Thanks for sharing with us. I enjoyed reading the post. It sounds like you have so much talent in your family.

You know how far Lat could go with his music, but if he did take it that far, the joy might be lost. The problems with flying might be a Godsend. I was very involved with racing at one time. Not the big leagues, but far enough along that the fun was removed from the picture with the stress of pleasing promoters (and thank goodness we didn't get to the point of needing to please sponsors, we raced on our own money). We had a Keith Black Hemi blower motor in a '64 Corvette body. It was a winner and a crowd pleaser. So much fun at first until it got serious. We raced in the Silverdome, Astrodome, Hoosierdome etc., but the traveling starts to wear on you like the Bob Seager song, "On the Road Again". The pressures of keeping up and dealing with the image and watching what ya do in front of the TV cameras (ESPN and TNN). The constant traveling wears you down and you have no kind of personal life. We started reminiscing of the old days when racing was fun and not so much work. The days when we could blow up a motor and laugh about it because we could go buy parts at the junk yard. Then it turned into, "How are we going to pay for that hole in the side of the aluminum block, or pay $70 each for titanium valves?" "We are committed to another appearance the next weekend."
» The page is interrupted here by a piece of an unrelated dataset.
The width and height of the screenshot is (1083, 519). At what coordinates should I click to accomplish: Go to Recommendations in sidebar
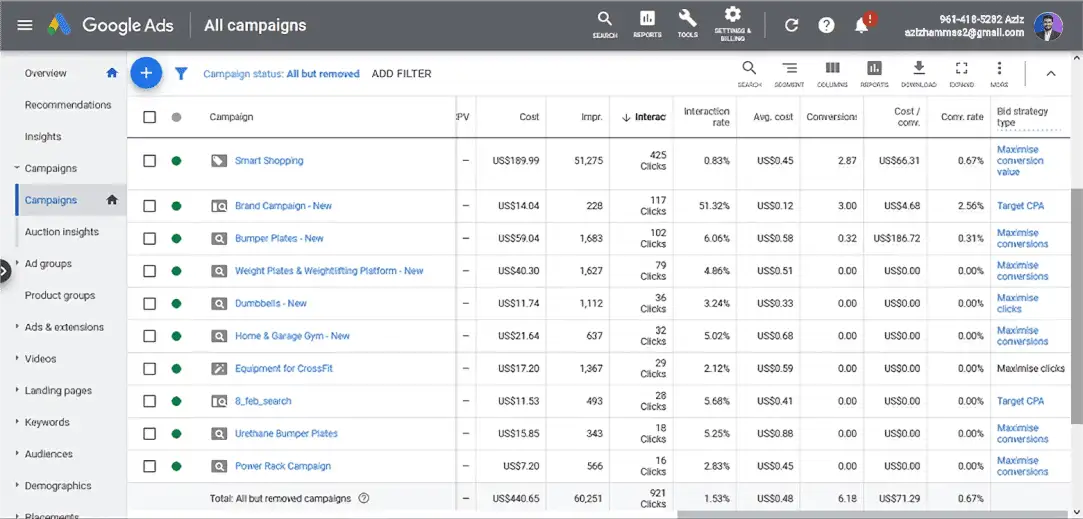[68, 105]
Lat is probably in the best place right now. Surrounded with people who appreciate his talent and don't push him to the point of burn out like so many on the money making side of the business would do to him. Traveling is fun for a while, but you get tired of hotel rooms and restaurant food.

Just my opinion.

Lat was blessed with more than one talent and a good family. He may pursue the music later and the fans come to see him instead of him hopping a plane to go to them.

Have a Merry Christmas.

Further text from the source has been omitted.